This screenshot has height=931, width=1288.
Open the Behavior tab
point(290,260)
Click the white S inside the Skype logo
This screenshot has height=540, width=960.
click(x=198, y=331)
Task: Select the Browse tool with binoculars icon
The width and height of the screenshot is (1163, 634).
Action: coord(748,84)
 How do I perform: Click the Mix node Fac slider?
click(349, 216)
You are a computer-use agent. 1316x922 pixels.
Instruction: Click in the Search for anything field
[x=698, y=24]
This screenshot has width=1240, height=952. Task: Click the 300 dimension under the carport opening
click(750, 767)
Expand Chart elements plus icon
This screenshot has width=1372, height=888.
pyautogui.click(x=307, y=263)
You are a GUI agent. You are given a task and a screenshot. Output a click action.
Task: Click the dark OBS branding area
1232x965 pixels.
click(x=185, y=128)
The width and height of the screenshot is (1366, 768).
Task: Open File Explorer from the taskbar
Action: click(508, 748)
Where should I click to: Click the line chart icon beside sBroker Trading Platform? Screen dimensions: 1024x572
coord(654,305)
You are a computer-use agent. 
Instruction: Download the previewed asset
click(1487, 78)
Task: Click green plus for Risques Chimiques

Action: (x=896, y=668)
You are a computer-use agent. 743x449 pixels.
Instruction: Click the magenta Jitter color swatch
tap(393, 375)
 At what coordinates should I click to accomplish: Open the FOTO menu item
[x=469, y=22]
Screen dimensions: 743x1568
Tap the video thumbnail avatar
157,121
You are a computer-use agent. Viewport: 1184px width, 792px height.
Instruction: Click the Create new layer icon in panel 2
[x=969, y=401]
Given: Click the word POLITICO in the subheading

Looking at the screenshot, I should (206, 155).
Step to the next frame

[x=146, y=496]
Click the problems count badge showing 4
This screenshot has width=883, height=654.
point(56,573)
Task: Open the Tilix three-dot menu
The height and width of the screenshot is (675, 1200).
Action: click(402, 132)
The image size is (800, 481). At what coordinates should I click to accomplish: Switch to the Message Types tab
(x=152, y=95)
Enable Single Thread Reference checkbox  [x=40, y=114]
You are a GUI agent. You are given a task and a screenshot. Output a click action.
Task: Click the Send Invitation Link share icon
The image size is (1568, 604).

----

- EXERCISE PROMPT -
Lines before the one containing "Task: Click green plus for Risques Chimiques" are left out. Repeat that line and all lines after it in the records above exactly.

- SOLUTION TO THIS TASK -
Task: Click green plus for Risques Chimiques

Action: (x=896, y=668)
You are a computer-use agent. 743x449 pixels.
Instruction: Click the magenta Jitter color swatch
tap(393, 375)
 At what coordinates should I click to accomplish: Open the FOTO menu item
[x=469, y=22]
Screen dimensions: 743x1568
Tap the video thumbnail avatar
157,121
You are a computer-use agent. Viewport: 1184px width, 792px height.
Instruction: Click the Create new layer icon in panel 2
[x=969, y=401]
Given: Click the word POLITICO in the subheading

Looking at the screenshot, I should (206, 155).
Step to the next frame

[x=146, y=496]
Click the problems count badge showing 4
This screenshot has width=883, height=654.
point(56,573)
Task: Open the Tilix three-dot menu
The height and width of the screenshot is (675, 1200).
Action: click(402, 132)
The image size is (800, 481). At what coordinates should I click to accomplish: Switch to the Message Types tab
(x=152, y=95)
Enable Single Thread Reference checkbox  [x=40, y=114]
You are a GUI agent. You are given a task and a screenshot. Output a click action.
Task: Click the Send Invitation Link share icon
The image size is (1568, 604).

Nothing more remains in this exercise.